____ Data section
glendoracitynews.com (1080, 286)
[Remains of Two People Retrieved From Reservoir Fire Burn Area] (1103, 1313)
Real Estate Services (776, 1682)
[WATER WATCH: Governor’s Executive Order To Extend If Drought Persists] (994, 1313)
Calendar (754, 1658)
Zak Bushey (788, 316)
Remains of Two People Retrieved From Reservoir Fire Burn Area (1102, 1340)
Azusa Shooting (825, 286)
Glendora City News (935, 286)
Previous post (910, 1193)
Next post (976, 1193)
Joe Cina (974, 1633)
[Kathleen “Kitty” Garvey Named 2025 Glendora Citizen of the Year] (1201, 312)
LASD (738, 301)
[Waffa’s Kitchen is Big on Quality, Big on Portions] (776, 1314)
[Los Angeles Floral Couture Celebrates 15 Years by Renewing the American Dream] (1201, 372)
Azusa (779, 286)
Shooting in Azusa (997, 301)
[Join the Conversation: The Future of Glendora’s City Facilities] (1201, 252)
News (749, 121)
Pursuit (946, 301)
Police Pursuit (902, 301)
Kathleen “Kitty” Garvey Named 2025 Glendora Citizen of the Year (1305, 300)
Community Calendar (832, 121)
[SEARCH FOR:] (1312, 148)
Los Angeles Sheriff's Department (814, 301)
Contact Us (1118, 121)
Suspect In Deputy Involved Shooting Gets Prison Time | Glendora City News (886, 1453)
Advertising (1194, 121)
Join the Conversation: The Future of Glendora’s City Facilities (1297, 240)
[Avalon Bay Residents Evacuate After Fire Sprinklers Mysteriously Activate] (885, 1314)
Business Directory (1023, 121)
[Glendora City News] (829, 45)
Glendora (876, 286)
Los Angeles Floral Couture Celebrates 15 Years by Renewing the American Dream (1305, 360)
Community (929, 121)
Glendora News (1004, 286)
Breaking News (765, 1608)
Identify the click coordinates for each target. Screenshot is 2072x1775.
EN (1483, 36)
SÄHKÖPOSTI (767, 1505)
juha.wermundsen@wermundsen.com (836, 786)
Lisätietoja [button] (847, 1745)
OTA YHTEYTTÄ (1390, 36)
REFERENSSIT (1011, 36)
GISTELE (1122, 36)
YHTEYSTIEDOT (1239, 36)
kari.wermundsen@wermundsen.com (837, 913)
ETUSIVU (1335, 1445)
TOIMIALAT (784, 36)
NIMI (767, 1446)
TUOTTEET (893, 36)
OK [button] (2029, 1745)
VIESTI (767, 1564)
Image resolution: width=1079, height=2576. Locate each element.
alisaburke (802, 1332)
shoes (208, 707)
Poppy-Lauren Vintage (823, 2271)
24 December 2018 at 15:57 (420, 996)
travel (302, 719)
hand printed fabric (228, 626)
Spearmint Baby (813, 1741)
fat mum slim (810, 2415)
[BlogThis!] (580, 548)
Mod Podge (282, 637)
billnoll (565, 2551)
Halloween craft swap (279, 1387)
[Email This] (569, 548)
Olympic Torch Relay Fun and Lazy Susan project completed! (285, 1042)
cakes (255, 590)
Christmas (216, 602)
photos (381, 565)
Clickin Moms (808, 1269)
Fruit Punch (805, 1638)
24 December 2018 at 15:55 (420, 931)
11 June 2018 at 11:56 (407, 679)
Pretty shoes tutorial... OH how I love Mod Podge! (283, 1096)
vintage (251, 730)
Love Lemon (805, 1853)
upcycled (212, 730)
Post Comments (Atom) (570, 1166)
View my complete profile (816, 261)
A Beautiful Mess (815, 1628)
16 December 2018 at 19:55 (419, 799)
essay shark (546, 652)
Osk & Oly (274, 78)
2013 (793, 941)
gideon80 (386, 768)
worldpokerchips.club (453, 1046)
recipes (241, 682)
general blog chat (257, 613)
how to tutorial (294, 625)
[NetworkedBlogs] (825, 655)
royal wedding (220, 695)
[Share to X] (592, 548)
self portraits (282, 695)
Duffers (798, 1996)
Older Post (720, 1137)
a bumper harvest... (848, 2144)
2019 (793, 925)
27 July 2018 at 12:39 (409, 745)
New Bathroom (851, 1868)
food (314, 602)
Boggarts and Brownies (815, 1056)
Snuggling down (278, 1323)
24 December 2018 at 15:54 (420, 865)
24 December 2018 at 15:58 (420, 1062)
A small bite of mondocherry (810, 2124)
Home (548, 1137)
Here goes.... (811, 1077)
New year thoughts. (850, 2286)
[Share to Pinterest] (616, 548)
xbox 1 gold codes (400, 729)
________
The whole listing above should be output again exactly.

glendoracitynews.com (1080, 286)
[Remains of Two People Retrieved From Reservoir Fire Burn Area] (1103, 1313)
Real Estate Services (776, 1682)
[WATER WATCH: Governor’s Executive Order To Extend If Drought Persists] (994, 1313)
Calendar (754, 1658)
Zak Bushey (788, 316)
Remains of Two People Retrieved From Reservoir Fire Burn Area (1102, 1340)
Azusa Shooting (825, 286)
Glendora City News (935, 286)
Previous post (910, 1193)
Next post (976, 1193)
Joe Cina (974, 1633)
[Kathleen “Kitty” Garvey Named 2025 Glendora Citizen of the Year] (1201, 312)
LASD (738, 301)
[Waffa’s Kitchen is Big on Quality, Big on Portions] (776, 1314)
[Los Angeles Floral Couture Celebrates 15 Years by Renewing the American Dream] (1201, 372)
Azusa (779, 286)
Shooting in Azusa (997, 301)
[Join the Conversation: The Future of Glendora’s City Facilities] (1201, 252)
News (749, 121)
Pursuit (946, 301)
Police Pursuit (902, 301)
Kathleen “Kitty” Garvey Named 2025 Glendora Citizen of the Year (1305, 300)
Community Calendar (832, 121)
[SEARCH FOR:] (1312, 148)
Los Angeles Sheriff's Department (814, 301)
Contact Us (1118, 121)
Suspect In Deputy Involved Shooting Gets Prison Time | Glendora City News (886, 1453)
Advertising (1194, 121)
Join the Conversation: The Future of Glendora’s City Facilities (1297, 240)
[Avalon Bay Residents Evacuate After Fire Sprinklers Mysteriously Activate] (885, 1314)
Business Directory (1023, 121)
[Glendora City News] (829, 45)
Glendora (876, 286)
Los Angeles Floral Couture Celebrates 15 Years by Renewing the American Dream (1305, 360)
Community (929, 121)
Glendora News (1004, 286)
Breaking News (765, 1608)
Identify the click coordinates for each target. Screenshot is 2072x1775.
EN (1483, 36)
SÄHKÖPOSTI (767, 1505)
juha.wermundsen@wermundsen.com (836, 786)
Lisätietoja [button] (847, 1745)
OTA YHTEYTTÄ (1390, 36)
REFERENSSIT (1011, 36)
GISTELE (1122, 36)
YHTEYSTIEDOT (1239, 36)
kari.wermundsen@wermundsen.com (837, 913)
ETUSIVU (1335, 1445)
TOIMIALAT (784, 36)
NIMI (767, 1446)
TUOTTEET (893, 36)
OK [button] (2029, 1745)
VIESTI (767, 1564)
Image resolution: width=1079, height=2576. Locate each element.
alisaburke (802, 1332)
shoes (208, 707)
Poppy-Lauren Vintage (823, 2271)
24 December 2018 at 15:57 (420, 996)
travel (302, 719)
hand printed fabric (228, 626)
Spearmint Baby (813, 1741)
fat mum slim (810, 2415)
[BlogThis!] (580, 548)
Mod Podge (282, 637)
billnoll (565, 2551)
Halloween craft swap (279, 1387)
[Email This] (569, 548)
Olympic Torch Relay Fun and Lazy Susan project completed! (285, 1042)
cakes (255, 590)
Christmas (216, 602)
photos (381, 565)
Clickin Moms (808, 1269)
Fruit Punch (805, 1638)
24 December 2018 at 15:55 (420, 931)
11 June 2018 at 11:56 (407, 679)
Pretty shoes tutorial... OH how I love Mod Podge! (283, 1096)
vintage (251, 730)
Love Lemon (805, 1853)
upcycled (212, 730)
Post Comments (Atom) (570, 1166)
View my complete profile (816, 261)
A Beautiful Mess (815, 1628)
16 December 2018 at 19:55 (419, 799)
essay shark (546, 652)
Osk & Oly (274, 78)
2013 (793, 941)
gideon80 (386, 768)
worldpokerchips.club (453, 1046)
recipes (241, 682)
general blog chat (257, 613)
how to tutorial (294, 625)
[NetworkedBlogs] (825, 655)
royal wedding (220, 695)
[Share to X] (592, 548)
self portraits (282, 695)
Duffers (798, 1996)
Older Post (720, 1137)
a bumper harvest... (848, 2144)
2019 (793, 925)
27 July 2018 at 12:39 (409, 745)
New Bathroom (851, 1868)
food (314, 602)
Boggarts and Brownies (815, 1056)
Snuggling down (278, 1323)
24 December 2018 at 15:54 (420, 865)
24 December 2018 at 15:58 (420, 1062)
A small bite of mondocherry (810, 2124)
Home (548, 1137)
Here goes.... (811, 1077)
New year thoughts. (850, 2286)
[Share to Pinterest] (616, 548)
xbox 1 gold codes (400, 729)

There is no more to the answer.